Ilvi, wenn du auch nur annähernd solche Gefühle für mich hast, wie ich für dich, dann komme noch heute Nacht um Mitternacht zur Brücke. Du weißt genau, welche ich meine. Ich will dich heute noch einmal sehen. Ich werde da sein und auf dich warten. Wenn du kein Interesse hast, ist es auch kein Problem. Dann komme einfach nicht und wir tun morgen in der Schule so, als hätte es diesen Brief nie gegeben und ich ihn nur im Rausch geschrieben. Das ist auch okay, auch wenn es mein Herz vermutlich in tausend Scherben zersplittern wird. Ich könnte dich ja verstehen. Du kannst bessere Jungs haben, als jemanden wie mich. Ich kann ja nicht mal Schlittschuhlaufen oder Skifahren oder eine zweite Sprache sprechen. Du kannst all das! Ich habe nicht die coolsten Klamotten und kann dir auch kein Liebeslied auf der Gitarre vorspielen.

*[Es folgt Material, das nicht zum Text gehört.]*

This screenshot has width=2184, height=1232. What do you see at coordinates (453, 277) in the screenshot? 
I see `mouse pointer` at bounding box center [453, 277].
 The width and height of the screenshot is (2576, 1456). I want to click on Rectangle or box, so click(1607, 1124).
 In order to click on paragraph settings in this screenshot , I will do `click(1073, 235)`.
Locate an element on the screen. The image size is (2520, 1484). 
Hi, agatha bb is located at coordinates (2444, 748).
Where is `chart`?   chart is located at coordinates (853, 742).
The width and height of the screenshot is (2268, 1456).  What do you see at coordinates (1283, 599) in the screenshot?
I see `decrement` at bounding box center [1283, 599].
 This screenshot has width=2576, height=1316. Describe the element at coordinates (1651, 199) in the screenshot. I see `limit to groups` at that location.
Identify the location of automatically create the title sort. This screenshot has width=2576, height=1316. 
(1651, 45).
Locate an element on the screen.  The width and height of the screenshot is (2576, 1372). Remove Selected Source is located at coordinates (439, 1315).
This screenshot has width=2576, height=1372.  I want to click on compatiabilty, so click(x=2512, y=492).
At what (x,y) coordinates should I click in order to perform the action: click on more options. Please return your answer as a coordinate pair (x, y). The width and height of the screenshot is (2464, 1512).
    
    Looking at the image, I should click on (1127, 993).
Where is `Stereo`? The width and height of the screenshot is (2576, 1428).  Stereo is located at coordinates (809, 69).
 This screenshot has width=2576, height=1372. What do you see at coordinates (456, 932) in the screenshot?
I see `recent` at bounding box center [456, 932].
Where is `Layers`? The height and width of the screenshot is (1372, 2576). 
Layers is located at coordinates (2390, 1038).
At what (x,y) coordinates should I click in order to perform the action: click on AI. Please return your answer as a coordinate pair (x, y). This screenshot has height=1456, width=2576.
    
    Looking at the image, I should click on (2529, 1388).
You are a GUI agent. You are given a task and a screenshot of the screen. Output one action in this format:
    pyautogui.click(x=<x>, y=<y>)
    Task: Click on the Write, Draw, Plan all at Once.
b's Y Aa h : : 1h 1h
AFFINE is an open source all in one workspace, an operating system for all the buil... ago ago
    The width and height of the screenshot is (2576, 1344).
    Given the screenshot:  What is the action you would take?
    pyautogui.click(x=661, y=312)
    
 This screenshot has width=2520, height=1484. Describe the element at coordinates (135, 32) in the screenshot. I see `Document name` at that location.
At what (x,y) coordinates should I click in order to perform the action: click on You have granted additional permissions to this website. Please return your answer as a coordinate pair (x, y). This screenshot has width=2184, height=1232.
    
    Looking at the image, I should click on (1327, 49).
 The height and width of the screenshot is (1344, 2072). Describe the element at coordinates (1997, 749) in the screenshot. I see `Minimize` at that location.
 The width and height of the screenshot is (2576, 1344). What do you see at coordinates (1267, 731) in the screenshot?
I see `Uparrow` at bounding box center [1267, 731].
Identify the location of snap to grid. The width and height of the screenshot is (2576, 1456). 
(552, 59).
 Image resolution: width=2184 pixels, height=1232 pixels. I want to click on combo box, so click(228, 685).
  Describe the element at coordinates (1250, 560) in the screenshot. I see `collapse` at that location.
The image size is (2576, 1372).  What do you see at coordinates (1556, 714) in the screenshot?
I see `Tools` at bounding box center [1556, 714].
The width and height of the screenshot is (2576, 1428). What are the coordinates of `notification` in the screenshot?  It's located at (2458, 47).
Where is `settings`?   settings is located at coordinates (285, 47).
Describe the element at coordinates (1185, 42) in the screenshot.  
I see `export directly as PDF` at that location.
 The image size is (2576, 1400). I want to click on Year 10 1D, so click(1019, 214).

Aber vielleicht bin einfach ich ja genug?

Ach Ilvi, ich träume nachts sogar von dir. Mich hat es wirklich erwischt. Jede Zelle in mir betet gerade dafür, dass du heute Abend an der Brücke sein wirst. Aber ich will dich auch nicht unter Druck setzen. Ich weiß ja, dass du nach Mitternacht nicht mehr raus darfst.

Ich würde mich trotzdem wirklich freuen, denn du bist ein so besonderes Mädchen und ich kann mir nicht vorstellen, jemals in ein anderes Mädchen so verliebt zu sein.

Bis nachher!
Dein Finn

Ich war in dieser Nacht hingegangen, doch was mich dann erwartet hatte, sollte mein Leben für immer verändern. Ich hatte Finn nicht einmal gesehen. Ich wusste nicht einmal, ob er wirklich da gewesen war.

Das einzige, was ich wusste, war, dass wir danach so taten, als hätte der Brief nie existiert. Bis heute wusste ich nicht, ob er manchmal noch so fühlte oder ob er es wirklich nur im Rausch geschrieben hatte. Vielleicht wusste er nicht einmal mehr von dem Brief. Doch ich hatte ihn vergessen können. Wie auch? Ich wäre deshalb beinahe gestorben.